▶ **ABOUT THIS EXERCISE**: Please find all lines in the data that hold the string "name" and copy them.

▶ **PROVIDED RECORDS**:
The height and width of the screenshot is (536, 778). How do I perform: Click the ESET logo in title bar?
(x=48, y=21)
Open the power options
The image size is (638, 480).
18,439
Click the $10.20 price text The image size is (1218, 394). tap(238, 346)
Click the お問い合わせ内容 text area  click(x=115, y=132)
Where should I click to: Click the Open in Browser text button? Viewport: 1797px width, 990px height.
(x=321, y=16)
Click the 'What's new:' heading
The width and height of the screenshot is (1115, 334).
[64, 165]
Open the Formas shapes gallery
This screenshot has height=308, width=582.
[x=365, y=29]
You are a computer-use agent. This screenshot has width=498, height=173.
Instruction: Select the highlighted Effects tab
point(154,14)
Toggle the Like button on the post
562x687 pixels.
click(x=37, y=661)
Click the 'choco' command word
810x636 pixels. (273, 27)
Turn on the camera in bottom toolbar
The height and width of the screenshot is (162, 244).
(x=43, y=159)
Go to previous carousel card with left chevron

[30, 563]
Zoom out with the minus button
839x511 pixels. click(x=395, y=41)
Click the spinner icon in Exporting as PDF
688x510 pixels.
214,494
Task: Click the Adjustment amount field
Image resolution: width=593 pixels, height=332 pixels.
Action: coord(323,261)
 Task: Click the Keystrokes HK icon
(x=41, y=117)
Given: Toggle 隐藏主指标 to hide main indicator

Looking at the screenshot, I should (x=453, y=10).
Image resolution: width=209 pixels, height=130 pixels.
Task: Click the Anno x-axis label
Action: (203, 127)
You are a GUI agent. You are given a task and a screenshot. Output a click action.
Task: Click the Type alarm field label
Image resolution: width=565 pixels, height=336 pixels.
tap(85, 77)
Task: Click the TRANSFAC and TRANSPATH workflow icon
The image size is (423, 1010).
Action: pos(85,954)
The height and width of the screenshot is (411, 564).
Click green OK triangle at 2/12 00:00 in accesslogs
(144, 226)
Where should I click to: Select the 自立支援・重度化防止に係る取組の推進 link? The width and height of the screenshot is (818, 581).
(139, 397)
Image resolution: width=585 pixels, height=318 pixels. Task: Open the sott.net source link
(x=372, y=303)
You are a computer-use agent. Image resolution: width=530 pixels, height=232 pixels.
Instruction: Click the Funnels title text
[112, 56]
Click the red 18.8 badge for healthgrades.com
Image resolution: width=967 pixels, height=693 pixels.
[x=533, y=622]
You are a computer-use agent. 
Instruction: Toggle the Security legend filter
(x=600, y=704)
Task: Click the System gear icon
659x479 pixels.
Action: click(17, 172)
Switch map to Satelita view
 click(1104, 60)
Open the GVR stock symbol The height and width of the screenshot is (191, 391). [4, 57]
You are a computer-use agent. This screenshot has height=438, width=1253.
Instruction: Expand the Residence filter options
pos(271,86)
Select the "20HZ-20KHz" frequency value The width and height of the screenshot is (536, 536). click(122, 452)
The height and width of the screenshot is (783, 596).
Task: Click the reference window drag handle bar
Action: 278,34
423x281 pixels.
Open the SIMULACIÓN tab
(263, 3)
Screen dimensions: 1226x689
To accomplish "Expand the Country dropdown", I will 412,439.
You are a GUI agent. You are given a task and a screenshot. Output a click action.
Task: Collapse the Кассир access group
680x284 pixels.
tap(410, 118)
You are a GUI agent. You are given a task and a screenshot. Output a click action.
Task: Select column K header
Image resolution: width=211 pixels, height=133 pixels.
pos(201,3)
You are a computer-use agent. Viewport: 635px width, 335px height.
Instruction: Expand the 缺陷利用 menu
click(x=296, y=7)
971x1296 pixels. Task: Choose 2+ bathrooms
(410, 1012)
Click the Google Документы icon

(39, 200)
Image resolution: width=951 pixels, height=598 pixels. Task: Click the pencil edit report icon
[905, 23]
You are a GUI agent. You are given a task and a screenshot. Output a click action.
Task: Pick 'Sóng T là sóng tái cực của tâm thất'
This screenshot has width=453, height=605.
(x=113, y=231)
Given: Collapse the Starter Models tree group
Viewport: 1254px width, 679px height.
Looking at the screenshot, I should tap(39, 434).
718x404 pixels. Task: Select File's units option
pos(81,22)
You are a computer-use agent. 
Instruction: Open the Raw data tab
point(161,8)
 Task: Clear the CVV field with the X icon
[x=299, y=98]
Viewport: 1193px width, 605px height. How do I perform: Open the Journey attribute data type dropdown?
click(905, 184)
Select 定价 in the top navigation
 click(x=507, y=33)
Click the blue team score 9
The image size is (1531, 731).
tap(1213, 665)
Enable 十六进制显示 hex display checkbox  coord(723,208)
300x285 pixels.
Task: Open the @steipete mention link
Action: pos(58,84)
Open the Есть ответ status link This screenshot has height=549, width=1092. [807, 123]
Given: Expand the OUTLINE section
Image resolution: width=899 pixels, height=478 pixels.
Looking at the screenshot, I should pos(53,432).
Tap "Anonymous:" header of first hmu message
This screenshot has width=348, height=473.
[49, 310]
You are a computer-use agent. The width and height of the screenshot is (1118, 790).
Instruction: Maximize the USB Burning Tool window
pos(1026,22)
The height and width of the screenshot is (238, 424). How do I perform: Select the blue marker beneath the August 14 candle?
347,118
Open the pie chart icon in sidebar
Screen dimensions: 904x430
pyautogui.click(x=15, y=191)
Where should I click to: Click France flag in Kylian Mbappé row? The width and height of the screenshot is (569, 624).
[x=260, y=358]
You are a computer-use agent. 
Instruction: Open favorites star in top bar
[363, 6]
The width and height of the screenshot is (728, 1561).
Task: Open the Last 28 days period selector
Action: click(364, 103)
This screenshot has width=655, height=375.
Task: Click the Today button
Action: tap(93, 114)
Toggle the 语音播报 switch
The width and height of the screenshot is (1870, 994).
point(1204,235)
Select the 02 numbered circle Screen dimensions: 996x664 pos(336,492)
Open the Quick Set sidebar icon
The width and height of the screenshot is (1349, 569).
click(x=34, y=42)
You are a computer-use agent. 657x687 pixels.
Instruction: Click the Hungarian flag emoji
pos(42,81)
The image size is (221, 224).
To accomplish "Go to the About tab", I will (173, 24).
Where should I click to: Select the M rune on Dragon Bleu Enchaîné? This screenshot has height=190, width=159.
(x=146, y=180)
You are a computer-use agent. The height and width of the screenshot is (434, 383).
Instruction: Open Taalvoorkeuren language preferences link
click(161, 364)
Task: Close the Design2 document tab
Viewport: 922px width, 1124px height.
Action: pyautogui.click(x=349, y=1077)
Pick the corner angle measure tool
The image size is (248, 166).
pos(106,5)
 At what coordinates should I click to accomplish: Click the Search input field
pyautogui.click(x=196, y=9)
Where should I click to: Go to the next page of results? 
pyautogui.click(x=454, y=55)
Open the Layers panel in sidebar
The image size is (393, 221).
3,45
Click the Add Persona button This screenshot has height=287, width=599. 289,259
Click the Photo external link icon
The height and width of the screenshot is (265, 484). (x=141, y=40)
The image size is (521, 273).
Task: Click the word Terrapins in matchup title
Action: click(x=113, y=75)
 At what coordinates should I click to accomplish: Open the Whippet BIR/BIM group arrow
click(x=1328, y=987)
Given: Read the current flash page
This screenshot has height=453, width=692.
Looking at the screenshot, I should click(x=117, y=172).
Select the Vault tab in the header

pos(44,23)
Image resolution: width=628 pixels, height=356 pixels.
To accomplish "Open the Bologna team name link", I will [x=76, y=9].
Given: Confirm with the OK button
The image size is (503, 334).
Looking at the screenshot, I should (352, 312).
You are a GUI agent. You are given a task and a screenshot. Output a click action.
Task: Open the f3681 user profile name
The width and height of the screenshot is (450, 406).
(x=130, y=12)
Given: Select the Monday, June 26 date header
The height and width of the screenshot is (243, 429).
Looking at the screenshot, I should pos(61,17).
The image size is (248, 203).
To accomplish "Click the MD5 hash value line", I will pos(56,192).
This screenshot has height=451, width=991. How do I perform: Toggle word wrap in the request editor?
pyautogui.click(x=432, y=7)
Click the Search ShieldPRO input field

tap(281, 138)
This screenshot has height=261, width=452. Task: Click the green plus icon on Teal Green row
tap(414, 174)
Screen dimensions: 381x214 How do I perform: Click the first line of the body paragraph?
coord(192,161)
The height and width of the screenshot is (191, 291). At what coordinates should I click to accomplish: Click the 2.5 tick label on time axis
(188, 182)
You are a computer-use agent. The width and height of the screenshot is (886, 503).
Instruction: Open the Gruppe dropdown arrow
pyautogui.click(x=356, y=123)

▶ **EXERCISE RESULT**:
To accomplish "Open the Bologna team name link", I will [x=76, y=9].
Task: Open the f3681 user profile name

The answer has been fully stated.